Written request 1: List each distinct username that posts in the food processor thread, once apiece.

Text shown:

*-*-*

# I need a new food processor make some recomendations.



## rio_grande (Jun 22, 2010)

Well the time has come. I need a new food processor. As big as I can get. My old one tries to launch off of the counter when drop in cut up onions. I dont want anything with 5 safetys or anything, it is a food processor if you stick your figer in it ,,,, you will get processed. :)


----------



## chainsaw (Jun 22, 2010)

I like my GE it has suction cup feet does not move Walmart I can't remember how much not a lot.


----------



## bmudd14474 (Jun 22, 2010)

Kitchen Aid.  I have one and its got a ton of torque and is nice and quiet. Well worth the money.


----------



## petewoody (Jun 22, 2010)

We have a Cuisinart (Custom Prep II) which comes with two bowls and two blades plus a bunch of other gizmos. Cuts everything we have thrown at it and I use the dough blade to mix dough for bread et al.

It does have a bunch of safety gear but I've never found it intrusive.


----------



## rio_grande (Jun 22, 2010)

Well Chainsaw won. Wife saw me looking at that unit on the net today and brought it home tonight :)


----------



## chainsaw (Jun 23, 2010)

Mine was sort of a Christmas gift I got myself 
	

	
	
		
		



		
		
	


	





  but I like it


----------



## scarbelly (Jun 23, 2010)

This company is very competative - if you sign up for their emails you get even cheaper prices

I just bought the Cuisinart 12 cup from them for $189 - free shipping and guarantee lowest pricing - good customer service

http://www.everythingkitchens.com/foodprocessors.html


----------



## chefrob (Jun 23, 2010)

Scarbelly said:


> This company is very competative - if you sign up for their emails you get even cheaper prices
> 
> I just bought the Cuisinart 12 cup from them for $189 - free shipping and guarantee lowest pricing - good customer service
> 
> http://www.everythingkitchens.com/foodprocessors.html


cool site gary.......


----------

*-*-*

Extracted entries:
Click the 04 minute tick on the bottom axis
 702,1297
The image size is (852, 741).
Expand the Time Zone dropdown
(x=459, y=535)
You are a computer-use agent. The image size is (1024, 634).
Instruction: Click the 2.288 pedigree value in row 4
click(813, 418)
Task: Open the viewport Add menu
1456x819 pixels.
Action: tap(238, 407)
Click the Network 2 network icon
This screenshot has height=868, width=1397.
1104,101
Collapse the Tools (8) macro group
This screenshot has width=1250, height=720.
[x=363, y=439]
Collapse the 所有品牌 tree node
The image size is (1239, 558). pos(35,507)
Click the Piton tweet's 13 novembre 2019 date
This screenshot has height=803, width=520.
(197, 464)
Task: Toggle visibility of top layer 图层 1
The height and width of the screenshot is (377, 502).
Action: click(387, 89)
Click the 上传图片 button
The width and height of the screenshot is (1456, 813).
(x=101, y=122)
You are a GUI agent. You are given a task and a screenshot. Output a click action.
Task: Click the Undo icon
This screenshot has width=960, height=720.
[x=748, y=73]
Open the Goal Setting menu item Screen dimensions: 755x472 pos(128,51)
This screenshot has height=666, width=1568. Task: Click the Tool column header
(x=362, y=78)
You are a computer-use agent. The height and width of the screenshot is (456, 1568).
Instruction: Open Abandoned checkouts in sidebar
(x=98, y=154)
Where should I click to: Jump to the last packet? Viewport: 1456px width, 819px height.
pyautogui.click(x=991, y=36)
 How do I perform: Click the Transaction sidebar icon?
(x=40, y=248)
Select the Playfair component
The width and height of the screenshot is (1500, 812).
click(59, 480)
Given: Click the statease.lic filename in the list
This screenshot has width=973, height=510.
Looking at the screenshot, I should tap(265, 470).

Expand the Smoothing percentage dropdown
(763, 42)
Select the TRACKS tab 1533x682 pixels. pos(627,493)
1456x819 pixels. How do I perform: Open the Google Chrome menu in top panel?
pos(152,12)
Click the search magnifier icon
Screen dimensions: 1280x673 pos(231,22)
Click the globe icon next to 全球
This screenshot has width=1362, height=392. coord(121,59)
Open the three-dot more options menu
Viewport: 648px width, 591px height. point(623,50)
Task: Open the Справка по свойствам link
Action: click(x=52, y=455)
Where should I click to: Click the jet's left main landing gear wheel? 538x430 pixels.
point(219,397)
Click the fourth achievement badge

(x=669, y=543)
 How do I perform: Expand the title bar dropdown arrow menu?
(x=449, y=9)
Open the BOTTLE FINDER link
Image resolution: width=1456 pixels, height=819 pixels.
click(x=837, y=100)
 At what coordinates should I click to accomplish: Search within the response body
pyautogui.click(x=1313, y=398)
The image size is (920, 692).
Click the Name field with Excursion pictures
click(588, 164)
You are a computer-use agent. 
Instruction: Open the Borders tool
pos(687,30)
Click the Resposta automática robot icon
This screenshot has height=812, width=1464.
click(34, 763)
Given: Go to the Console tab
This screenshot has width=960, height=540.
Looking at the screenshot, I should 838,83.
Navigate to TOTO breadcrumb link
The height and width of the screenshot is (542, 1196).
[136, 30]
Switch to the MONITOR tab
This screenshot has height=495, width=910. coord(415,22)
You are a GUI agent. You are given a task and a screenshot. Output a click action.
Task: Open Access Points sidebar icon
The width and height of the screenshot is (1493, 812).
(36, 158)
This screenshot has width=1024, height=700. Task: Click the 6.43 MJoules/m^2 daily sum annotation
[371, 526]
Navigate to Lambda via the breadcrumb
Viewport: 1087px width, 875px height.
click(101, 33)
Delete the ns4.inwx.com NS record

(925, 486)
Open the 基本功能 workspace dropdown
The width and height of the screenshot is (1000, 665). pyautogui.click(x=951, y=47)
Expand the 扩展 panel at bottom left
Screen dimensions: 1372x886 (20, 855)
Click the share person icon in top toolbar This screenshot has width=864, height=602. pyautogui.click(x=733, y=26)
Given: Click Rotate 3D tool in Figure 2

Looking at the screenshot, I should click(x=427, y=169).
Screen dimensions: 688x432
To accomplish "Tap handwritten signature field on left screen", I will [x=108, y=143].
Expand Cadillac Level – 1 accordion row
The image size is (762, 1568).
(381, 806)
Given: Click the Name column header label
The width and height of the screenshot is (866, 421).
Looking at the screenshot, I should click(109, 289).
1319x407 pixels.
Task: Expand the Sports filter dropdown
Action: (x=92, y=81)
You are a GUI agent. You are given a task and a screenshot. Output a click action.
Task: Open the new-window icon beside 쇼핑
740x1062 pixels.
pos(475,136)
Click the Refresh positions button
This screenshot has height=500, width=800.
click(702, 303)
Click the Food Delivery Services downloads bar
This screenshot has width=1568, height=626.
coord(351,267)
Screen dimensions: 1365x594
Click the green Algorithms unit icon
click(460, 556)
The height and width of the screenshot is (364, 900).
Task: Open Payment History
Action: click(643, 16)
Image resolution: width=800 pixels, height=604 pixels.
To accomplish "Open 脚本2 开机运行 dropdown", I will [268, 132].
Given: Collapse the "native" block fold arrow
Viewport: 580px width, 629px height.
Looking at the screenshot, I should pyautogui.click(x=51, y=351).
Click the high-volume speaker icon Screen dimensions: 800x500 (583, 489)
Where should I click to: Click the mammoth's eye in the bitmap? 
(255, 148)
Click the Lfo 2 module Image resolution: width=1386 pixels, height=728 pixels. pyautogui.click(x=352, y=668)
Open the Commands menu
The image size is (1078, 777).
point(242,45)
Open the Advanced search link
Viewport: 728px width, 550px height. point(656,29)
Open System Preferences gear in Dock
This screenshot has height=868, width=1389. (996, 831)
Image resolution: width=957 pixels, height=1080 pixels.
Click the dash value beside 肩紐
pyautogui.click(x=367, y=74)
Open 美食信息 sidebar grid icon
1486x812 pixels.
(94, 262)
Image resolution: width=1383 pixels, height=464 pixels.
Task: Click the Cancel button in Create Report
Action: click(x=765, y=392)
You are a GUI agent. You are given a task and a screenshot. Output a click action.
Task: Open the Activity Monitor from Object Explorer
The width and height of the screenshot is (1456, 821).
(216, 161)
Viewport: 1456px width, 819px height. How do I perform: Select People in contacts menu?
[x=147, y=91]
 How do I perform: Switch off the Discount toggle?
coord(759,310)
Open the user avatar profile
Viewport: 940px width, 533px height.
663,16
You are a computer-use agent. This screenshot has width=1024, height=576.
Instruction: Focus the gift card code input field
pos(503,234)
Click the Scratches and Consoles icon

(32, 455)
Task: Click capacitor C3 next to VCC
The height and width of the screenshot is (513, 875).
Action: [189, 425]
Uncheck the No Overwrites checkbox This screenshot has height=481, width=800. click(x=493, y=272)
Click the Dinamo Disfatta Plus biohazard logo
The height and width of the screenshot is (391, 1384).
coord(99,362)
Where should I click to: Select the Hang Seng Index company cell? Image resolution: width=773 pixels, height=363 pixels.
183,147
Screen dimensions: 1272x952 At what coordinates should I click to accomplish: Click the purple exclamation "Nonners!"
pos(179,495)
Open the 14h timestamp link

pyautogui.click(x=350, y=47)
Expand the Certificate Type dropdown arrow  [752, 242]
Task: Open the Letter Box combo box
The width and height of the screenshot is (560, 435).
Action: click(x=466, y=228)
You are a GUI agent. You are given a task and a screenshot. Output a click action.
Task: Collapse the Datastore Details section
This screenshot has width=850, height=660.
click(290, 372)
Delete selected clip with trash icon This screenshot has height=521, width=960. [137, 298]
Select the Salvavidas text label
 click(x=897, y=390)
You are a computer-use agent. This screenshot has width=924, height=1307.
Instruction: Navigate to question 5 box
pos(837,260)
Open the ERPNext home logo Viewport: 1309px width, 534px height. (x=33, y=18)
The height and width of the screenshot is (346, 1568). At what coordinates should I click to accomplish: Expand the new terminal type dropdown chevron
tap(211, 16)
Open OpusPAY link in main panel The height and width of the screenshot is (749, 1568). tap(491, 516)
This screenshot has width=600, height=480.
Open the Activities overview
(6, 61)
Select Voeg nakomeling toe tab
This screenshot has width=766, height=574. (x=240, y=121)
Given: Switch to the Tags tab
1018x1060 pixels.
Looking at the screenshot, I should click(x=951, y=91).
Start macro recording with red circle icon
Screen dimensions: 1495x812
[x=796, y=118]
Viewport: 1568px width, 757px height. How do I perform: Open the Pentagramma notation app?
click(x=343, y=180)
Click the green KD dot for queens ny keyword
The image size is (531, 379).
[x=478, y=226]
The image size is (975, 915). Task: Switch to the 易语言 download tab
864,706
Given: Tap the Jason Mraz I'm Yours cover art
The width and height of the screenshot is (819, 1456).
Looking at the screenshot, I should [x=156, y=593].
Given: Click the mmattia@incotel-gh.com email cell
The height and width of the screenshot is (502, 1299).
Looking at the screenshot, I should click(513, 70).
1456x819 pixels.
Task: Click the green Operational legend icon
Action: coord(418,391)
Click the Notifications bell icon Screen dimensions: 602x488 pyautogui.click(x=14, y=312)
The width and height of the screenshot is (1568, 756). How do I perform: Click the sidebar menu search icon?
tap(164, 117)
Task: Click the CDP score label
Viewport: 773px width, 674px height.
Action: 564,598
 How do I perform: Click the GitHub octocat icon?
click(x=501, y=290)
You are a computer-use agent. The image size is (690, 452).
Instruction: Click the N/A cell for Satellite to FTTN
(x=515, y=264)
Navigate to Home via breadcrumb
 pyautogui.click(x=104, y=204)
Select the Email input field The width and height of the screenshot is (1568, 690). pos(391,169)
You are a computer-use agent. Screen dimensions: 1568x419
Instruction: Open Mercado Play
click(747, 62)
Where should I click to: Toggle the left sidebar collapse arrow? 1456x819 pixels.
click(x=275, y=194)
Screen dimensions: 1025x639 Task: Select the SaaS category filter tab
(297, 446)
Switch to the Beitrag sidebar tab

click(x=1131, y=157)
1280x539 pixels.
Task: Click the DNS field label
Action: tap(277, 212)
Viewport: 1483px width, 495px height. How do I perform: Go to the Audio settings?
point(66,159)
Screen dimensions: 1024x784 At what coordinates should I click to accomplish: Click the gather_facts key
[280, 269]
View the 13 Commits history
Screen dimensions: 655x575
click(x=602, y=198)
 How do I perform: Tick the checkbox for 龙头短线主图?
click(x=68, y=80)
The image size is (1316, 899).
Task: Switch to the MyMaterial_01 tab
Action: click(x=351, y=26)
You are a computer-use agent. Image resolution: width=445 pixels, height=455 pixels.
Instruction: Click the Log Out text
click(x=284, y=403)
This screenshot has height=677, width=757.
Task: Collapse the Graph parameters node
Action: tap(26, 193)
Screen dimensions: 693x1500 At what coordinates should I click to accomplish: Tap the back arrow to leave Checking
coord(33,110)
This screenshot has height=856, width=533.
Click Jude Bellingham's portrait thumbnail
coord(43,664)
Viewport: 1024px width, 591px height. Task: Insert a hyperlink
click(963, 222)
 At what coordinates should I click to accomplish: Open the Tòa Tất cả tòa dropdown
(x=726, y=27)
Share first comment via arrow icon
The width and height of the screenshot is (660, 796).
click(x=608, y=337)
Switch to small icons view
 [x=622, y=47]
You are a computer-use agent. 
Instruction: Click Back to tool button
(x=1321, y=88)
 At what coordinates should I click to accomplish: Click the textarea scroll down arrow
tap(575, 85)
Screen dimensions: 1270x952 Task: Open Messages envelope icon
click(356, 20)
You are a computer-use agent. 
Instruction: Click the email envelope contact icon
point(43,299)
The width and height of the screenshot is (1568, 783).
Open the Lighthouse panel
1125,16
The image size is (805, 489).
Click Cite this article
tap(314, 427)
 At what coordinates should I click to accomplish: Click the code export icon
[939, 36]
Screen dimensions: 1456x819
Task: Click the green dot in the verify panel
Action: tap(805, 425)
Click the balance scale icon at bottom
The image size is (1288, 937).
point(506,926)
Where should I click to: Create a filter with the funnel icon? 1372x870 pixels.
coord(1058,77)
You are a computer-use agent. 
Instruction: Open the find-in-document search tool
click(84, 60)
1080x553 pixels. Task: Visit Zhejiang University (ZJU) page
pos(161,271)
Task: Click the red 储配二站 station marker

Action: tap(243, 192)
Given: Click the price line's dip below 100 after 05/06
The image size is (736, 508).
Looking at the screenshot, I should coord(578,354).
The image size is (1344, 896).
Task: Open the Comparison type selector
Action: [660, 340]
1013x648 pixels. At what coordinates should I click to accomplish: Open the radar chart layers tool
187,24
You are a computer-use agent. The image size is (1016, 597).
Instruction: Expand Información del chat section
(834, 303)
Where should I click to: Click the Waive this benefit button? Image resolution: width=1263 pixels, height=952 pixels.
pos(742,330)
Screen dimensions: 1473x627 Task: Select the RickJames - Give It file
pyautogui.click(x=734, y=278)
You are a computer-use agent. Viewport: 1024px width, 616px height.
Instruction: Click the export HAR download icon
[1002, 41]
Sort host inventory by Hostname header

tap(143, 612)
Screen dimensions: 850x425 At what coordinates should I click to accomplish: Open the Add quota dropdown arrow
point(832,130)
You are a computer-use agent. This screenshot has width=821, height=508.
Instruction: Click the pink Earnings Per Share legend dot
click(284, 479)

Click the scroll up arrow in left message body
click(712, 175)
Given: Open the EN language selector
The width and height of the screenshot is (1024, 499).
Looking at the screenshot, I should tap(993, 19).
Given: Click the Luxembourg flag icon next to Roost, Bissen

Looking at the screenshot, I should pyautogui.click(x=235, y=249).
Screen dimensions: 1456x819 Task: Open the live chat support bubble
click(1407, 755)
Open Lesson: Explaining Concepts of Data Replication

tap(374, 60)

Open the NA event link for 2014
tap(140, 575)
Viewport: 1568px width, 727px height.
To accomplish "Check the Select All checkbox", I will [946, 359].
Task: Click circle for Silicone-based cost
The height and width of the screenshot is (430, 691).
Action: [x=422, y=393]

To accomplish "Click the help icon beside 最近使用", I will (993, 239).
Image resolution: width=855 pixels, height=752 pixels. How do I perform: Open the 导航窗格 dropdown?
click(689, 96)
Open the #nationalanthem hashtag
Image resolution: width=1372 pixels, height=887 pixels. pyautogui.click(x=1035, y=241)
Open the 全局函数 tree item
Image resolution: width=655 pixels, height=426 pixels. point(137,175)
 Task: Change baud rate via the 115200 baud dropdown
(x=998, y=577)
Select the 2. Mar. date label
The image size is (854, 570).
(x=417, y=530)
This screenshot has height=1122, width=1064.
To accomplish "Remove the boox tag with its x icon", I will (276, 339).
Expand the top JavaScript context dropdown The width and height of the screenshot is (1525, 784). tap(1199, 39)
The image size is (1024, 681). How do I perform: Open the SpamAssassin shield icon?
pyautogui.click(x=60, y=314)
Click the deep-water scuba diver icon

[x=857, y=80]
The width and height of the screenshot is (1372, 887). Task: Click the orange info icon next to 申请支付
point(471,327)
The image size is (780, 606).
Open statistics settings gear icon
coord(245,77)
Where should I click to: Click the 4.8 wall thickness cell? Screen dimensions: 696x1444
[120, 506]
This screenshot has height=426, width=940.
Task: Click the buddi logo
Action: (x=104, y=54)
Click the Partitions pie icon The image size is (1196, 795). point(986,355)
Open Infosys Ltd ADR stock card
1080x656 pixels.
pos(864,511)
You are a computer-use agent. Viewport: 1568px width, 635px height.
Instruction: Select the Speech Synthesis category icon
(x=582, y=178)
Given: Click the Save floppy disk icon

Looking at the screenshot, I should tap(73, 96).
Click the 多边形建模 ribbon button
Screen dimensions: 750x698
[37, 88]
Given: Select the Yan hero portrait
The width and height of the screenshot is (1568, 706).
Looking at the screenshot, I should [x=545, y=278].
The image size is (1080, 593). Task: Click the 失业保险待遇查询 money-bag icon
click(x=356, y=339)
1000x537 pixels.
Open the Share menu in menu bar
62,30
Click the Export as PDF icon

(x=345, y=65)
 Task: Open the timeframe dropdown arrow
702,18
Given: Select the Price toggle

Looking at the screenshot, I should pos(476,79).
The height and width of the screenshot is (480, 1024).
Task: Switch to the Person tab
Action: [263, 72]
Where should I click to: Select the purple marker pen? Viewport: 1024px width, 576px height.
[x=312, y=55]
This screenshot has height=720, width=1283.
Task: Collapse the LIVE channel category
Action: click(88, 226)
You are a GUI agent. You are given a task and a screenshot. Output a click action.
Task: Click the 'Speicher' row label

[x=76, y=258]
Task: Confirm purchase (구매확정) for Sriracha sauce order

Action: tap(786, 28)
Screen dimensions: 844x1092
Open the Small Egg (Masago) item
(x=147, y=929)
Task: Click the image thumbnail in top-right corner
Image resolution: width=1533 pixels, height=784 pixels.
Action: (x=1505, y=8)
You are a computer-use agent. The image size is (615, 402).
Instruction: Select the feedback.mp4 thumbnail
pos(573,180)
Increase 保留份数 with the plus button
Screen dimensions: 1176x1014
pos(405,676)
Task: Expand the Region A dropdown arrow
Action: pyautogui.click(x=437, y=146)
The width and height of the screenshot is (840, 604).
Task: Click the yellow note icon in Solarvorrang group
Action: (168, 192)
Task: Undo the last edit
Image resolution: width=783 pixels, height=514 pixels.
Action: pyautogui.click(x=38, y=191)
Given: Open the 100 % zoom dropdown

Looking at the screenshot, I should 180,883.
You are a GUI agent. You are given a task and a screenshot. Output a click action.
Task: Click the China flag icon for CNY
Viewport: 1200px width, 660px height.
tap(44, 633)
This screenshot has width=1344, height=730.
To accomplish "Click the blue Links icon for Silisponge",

*-*-*

Written request 2: In the entries, rewrite the lines from the one with "Viewport: 1483px width, 495px" to the one with "Action: click(x=351, y=26)", replacing "How do I perform" with "How can I do" and keeping everything else the same.

Complete answer 1:
rio_grande
chainsaw
bmudd14474
petewoody
scarbelly
chefrob

Complete answer 2:
Viewport: 1483px width, 495px height. How can I do: Go to the Audio settings?
point(66,159)
Screen dimensions: 1024x784 At what coordinates should I click to accomplish: Click the gather_facts key
[280, 269]
View the 13 Commits history
Screen dimensions: 655x575
click(x=602, y=198)
 How can I do: Tick the checkbox for 龙头短线主图?
click(x=68, y=80)
The image size is (1316, 899).
Task: Switch to the MyMaterial_01 tab
Action: click(x=351, y=26)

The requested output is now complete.